■ **Assigned task**
Scan each line of the entries below for the word "computer" and count the ones where it appears. The answer is that number alone.

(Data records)
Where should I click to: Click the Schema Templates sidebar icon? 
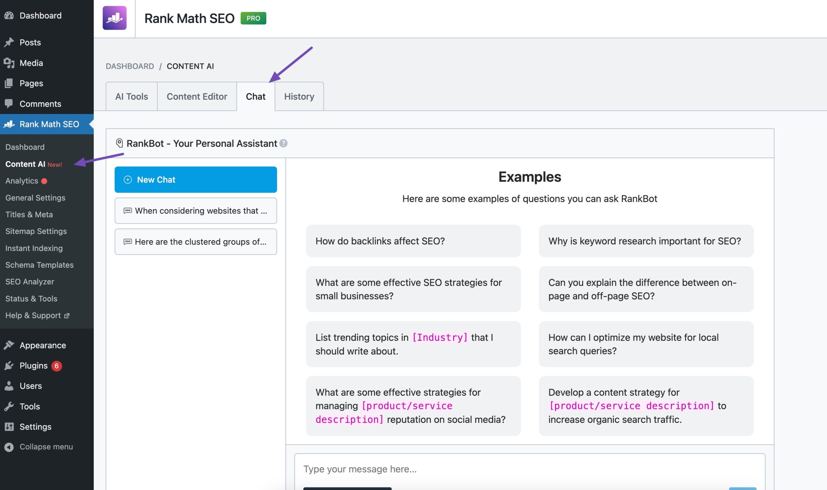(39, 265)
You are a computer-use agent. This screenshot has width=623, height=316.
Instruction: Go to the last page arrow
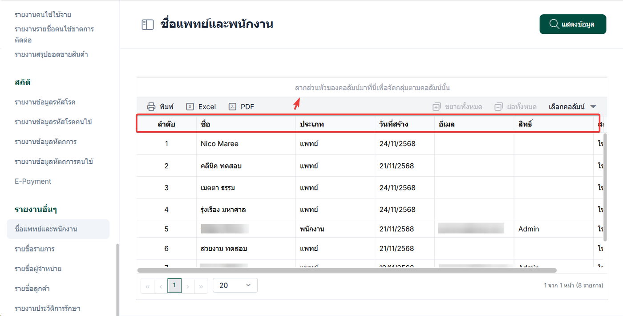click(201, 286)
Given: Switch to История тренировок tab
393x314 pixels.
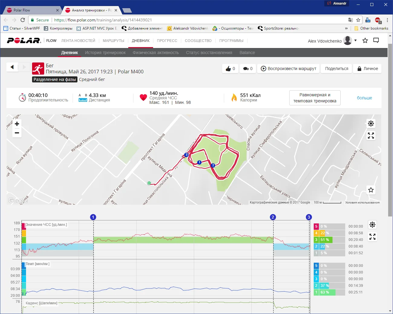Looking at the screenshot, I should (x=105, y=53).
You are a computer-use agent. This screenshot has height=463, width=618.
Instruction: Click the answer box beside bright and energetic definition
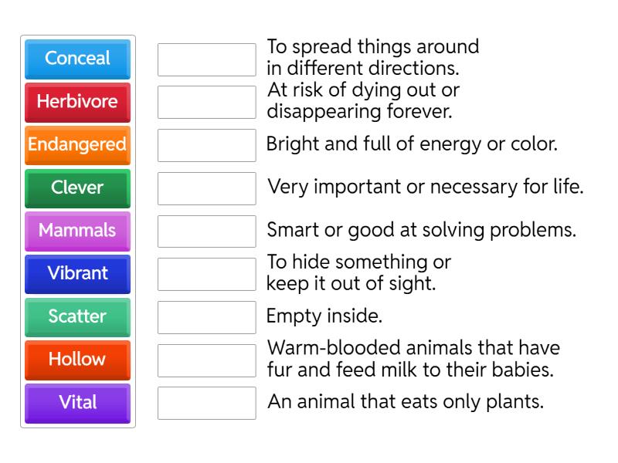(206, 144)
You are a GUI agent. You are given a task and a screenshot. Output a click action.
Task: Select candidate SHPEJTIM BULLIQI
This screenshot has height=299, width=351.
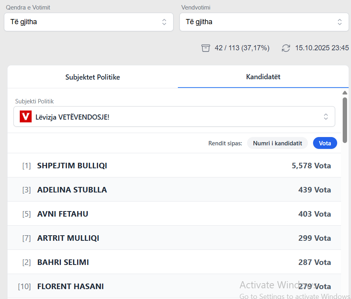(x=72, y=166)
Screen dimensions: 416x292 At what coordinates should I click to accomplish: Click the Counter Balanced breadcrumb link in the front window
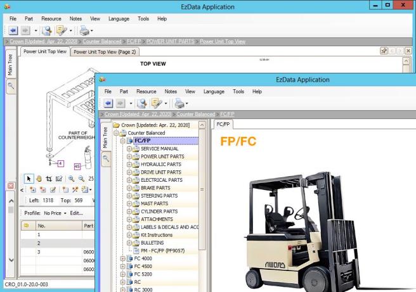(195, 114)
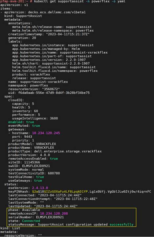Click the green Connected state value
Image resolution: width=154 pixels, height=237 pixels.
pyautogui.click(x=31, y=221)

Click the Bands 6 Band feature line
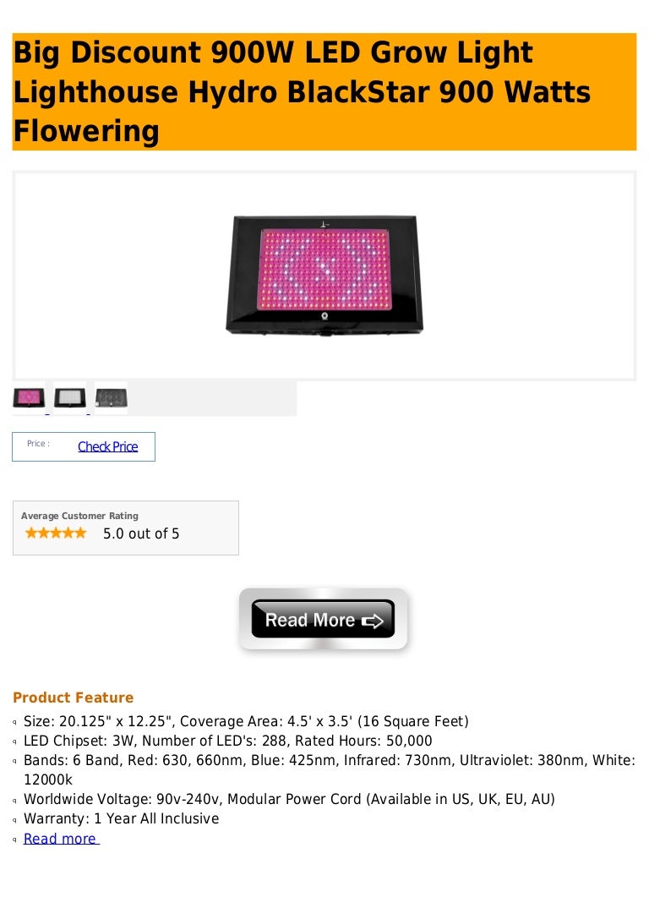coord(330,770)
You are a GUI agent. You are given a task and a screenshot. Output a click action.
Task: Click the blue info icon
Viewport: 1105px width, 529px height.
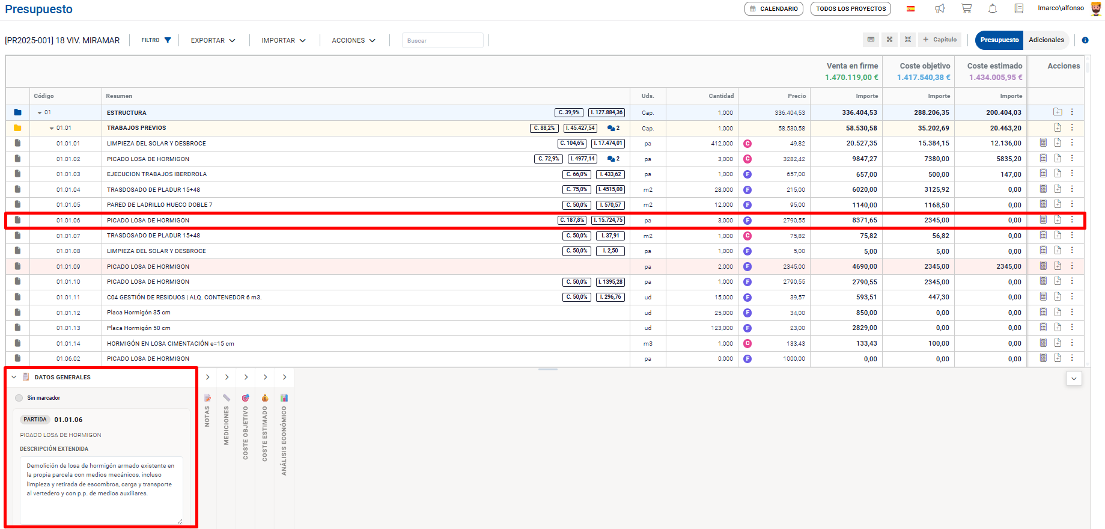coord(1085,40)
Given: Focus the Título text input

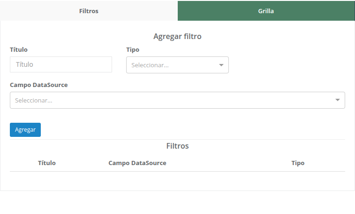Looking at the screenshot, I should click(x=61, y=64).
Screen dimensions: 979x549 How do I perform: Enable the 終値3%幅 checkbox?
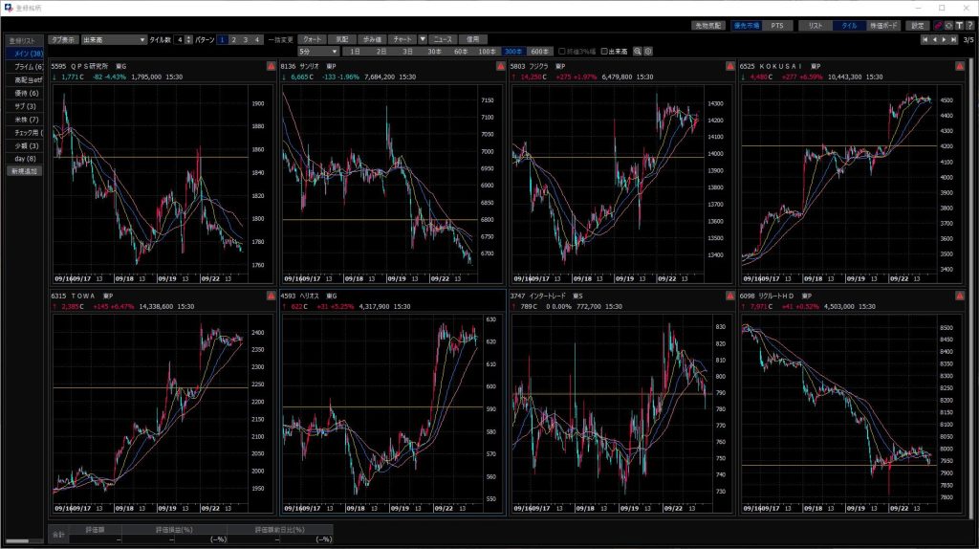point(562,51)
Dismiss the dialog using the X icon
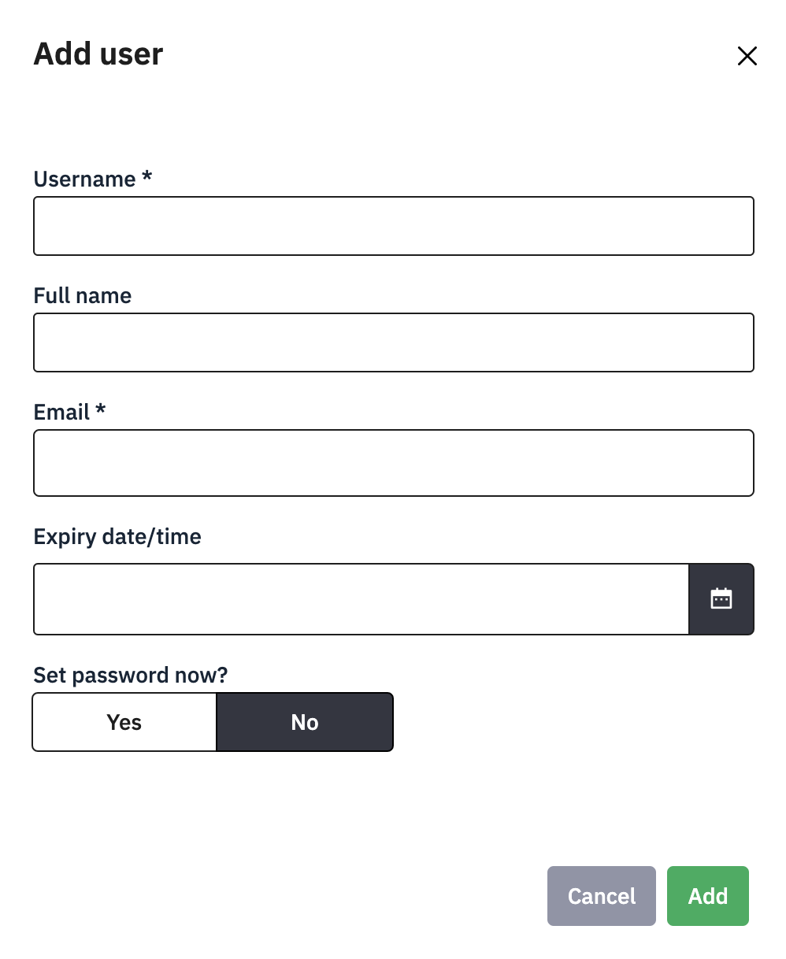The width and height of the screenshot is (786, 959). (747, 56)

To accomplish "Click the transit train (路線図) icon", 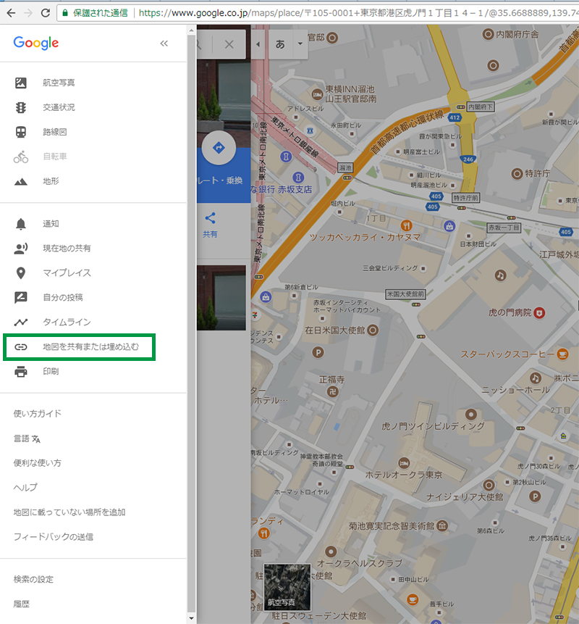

■ **The completed task**
2